Encourage staff to make the most of their existing breaks, or gaps in the scheduling, and use this time to pick up and learn new skills that could shape the outcomes of your firm.

2. Empower mentorship to spread skills.

One of your most powerful means of spreading skills across the workforce is to evaluate and embrace the existing strengths of it. This is one of the easiest, most reliable, and cheaper forms of upskilling – and it embraces the resources you already have access to. Encouraging cross-pollination in the workplace can generate impressive results: it means passing on wisdom, key knowledge, and skills that help reach shared goals.

This format of upskilling is especially helpful for new hires or arrivals into your business, where an employee can pick-up your brand through a cross-pollination of skills, knowledge, and wisdom much more easily through a mentorship programme.

A willingness to listen and learn about new strategies could be the difference between a firm that flourishes and one that flounders.

In fact, ideas of mentorship are a growing preference for many young professionals eager and willing to absorb new skills.

3. A collaborative culture is a productive one.

A resourceful business is one that understands the capacities, as much as the limits, of its own workforce and tools. Many professionals underscore collaboration as a critical ingredient in successful culture of work, but it represents a spirit that is not easy to capture, much less to harness.

A collaborative culture can ensure that skills pass around a team of any size with minimal regulation. Involve your HR team in this strategy, or consult a third-party HR consulting expert, and render information (company policies, for example) accessible through the local intranet, or shared storage, so that employees can thrive in an information-rich setting.

4. Listen to the experts.

Physical meetings where knowledge is gathered and shared, like public lectures, are all migrating online, and are now accessible through apps. The greatest benefit of this kind of exposure to new skills and ideas is how portable and accessible training has become. There is a wealth of expert platforms to draw skills from, depending on your desired learning outcomes.

Sometimes the expertise can come from within. Encourage staff to trade and exchange their skills locally and through sharing platforms – like its intranet. As with mentorship, encourage those with the desired skills to make them accessible to others across your business. Your HR team can facilitate this process by encouraging teams who do not normally contact one another to connect through new platforms and share their skills and ideas.
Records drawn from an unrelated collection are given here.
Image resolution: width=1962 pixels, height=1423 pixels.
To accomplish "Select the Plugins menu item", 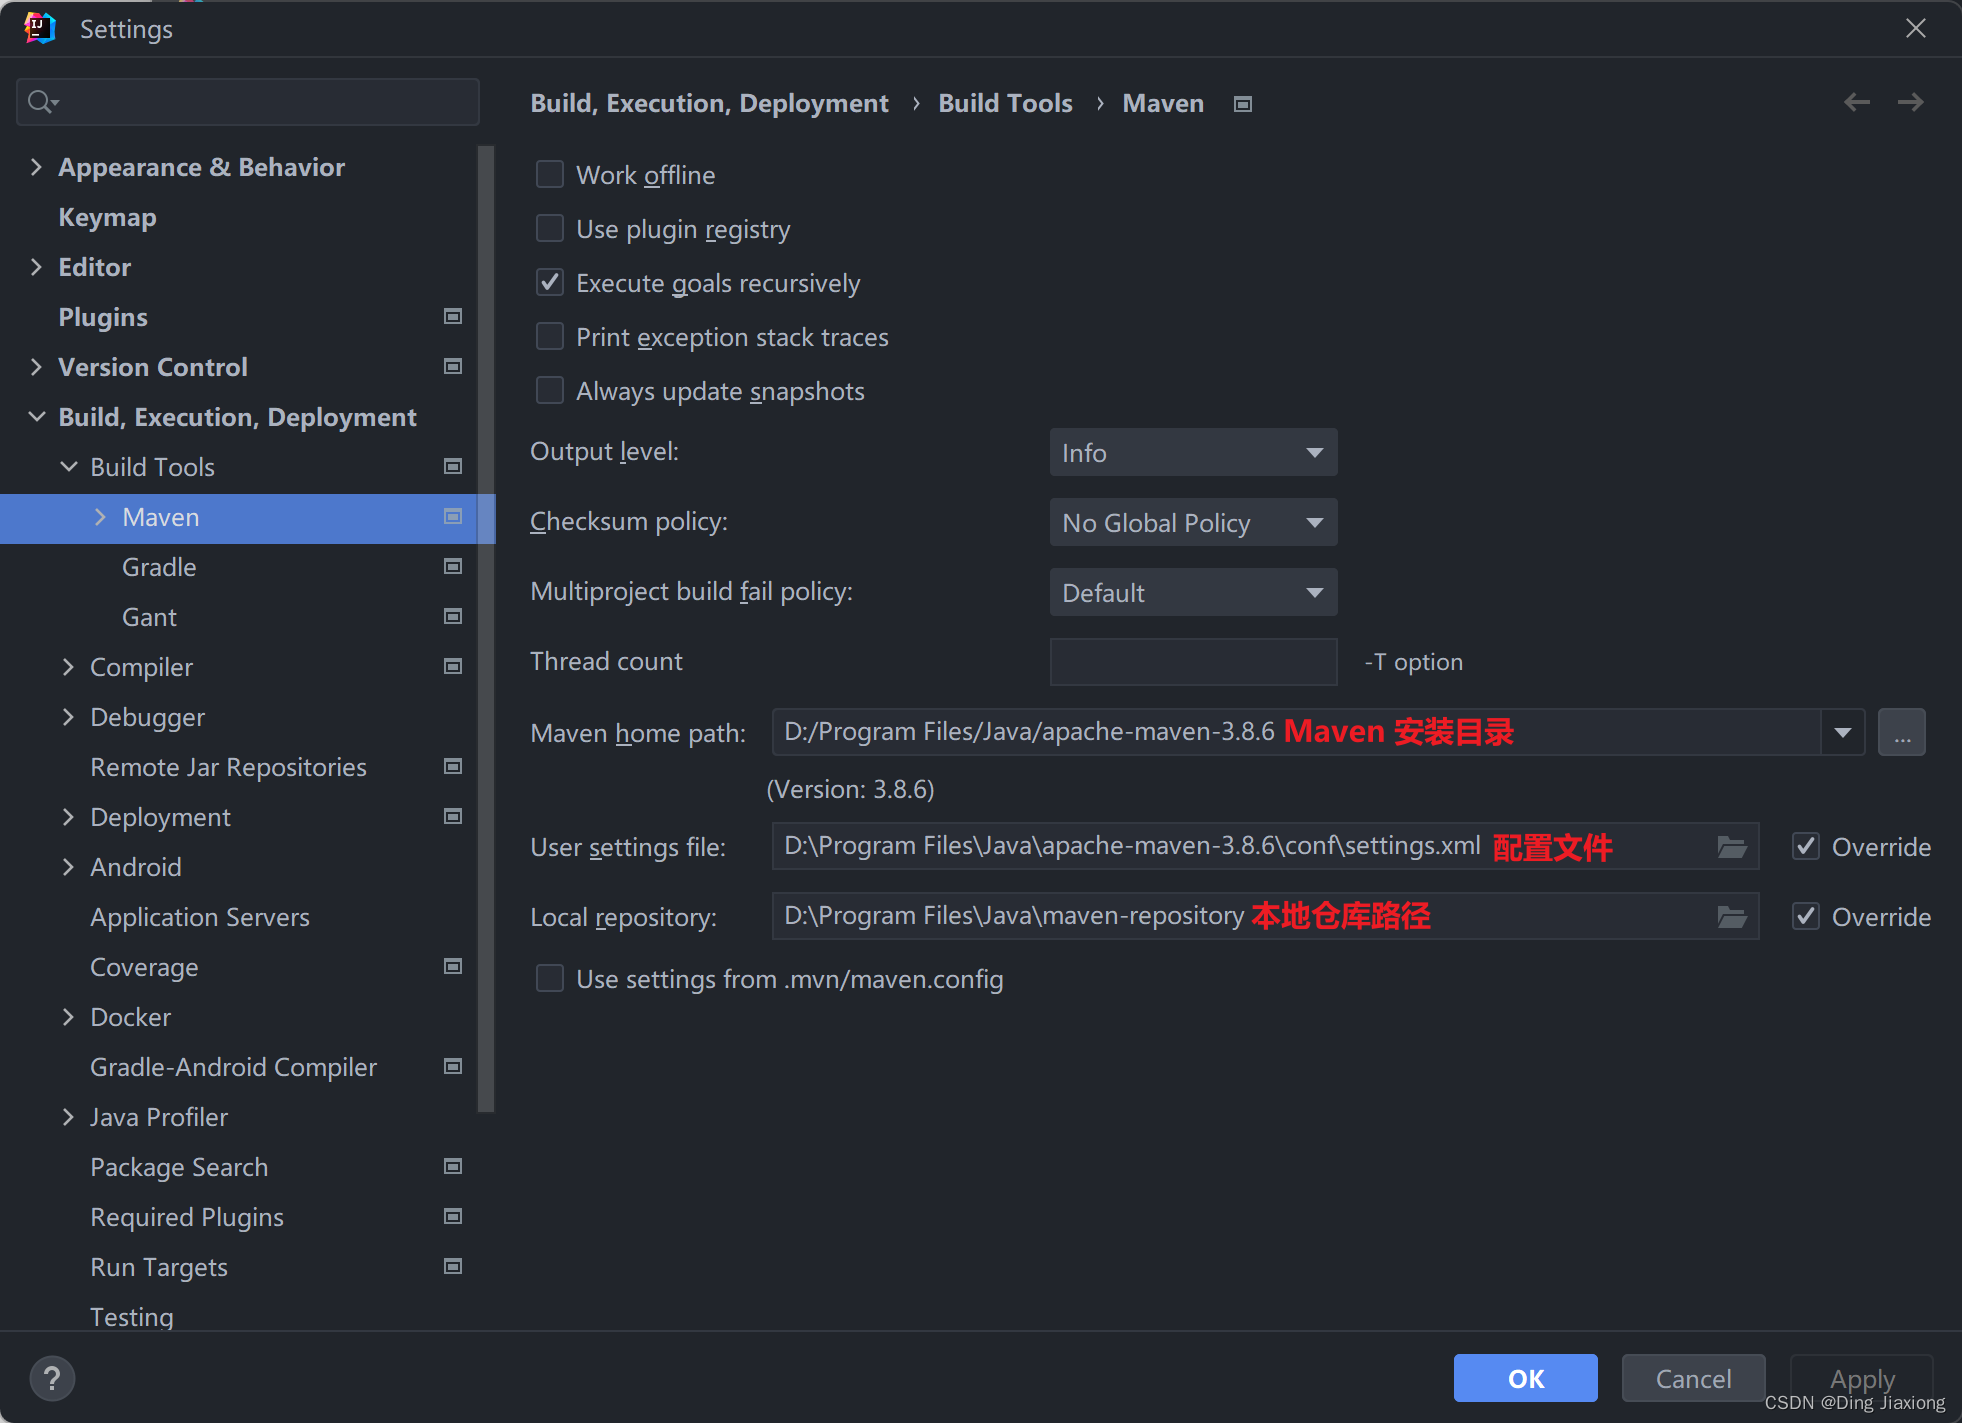I will pyautogui.click(x=102, y=317).
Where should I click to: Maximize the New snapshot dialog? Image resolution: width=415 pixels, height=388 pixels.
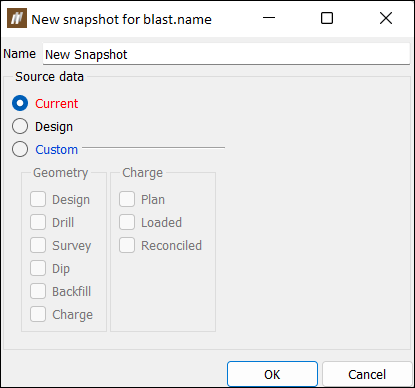[327, 18]
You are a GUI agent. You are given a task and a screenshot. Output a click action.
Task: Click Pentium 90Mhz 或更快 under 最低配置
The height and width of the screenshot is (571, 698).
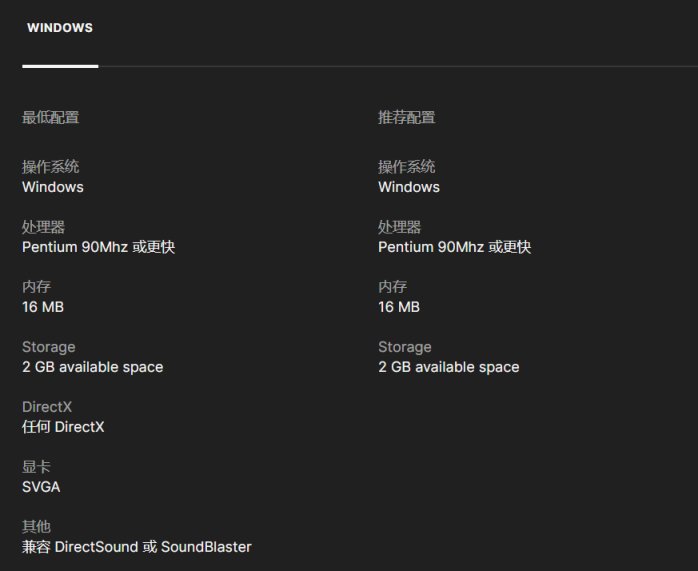point(98,247)
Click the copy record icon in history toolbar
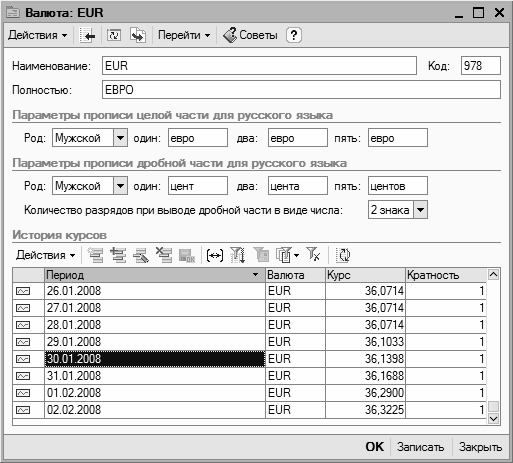This screenshot has width=513, height=463. point(118,255)
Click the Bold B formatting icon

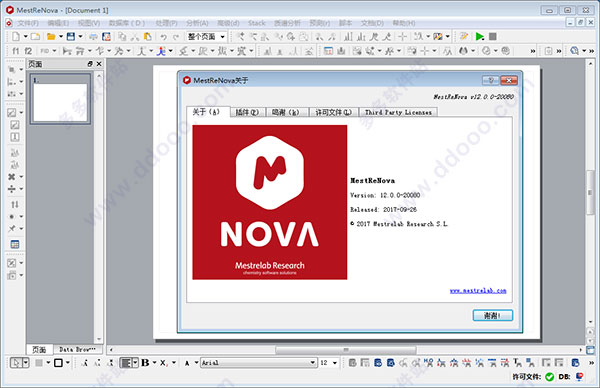(145, 362)
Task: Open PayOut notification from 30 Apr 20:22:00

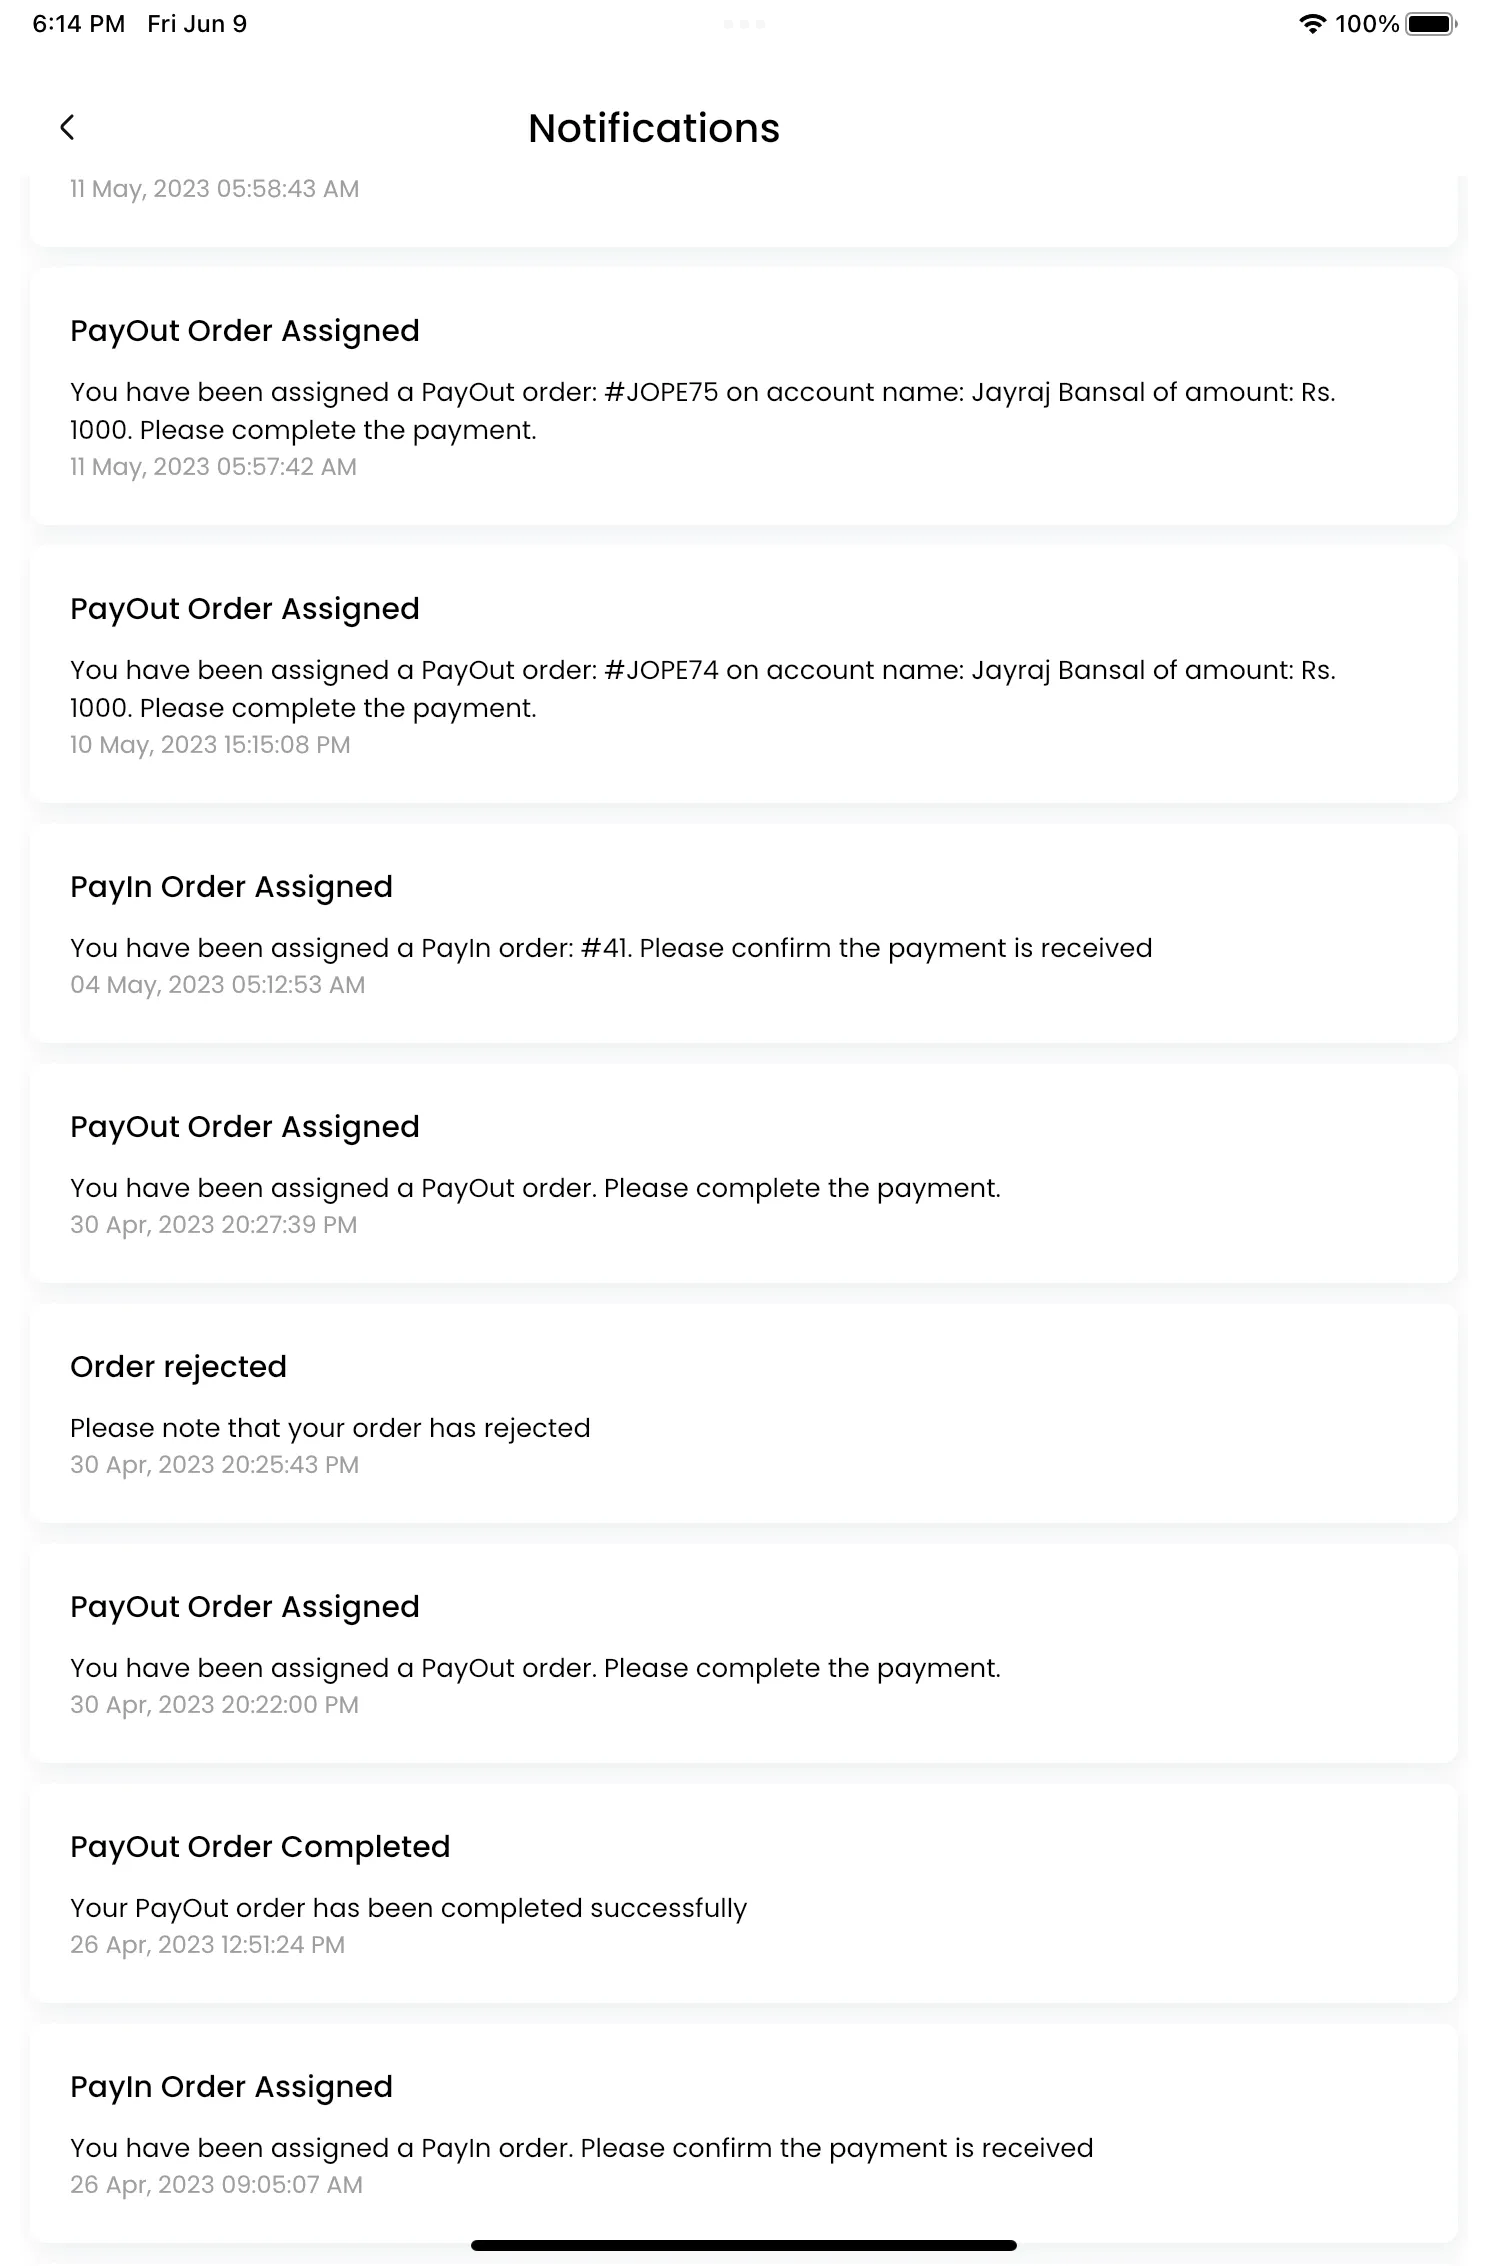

5. Develop one skill at a time.

Identify the strengths you would like your business to absorb and plan a roadmap to achieving this new skill expansion. A strategy is an effective vehicle for mobilising skill across larger workforces, where the likes of progress monitoring can ensure that skills are being absorbed and applied at the right pace.

Upskilling should always be a focused effort, taking careful priority that skill retention is not sacrificed for expediated learning. Managing your skills expansion into digestible learning opportunities can ensure the effectiveness of each employee’s training.

For an expert way of managing this, trial objectives per employee that acknowledge new skills and give them opportunities to apply these new skills around the office (and within their own workflows).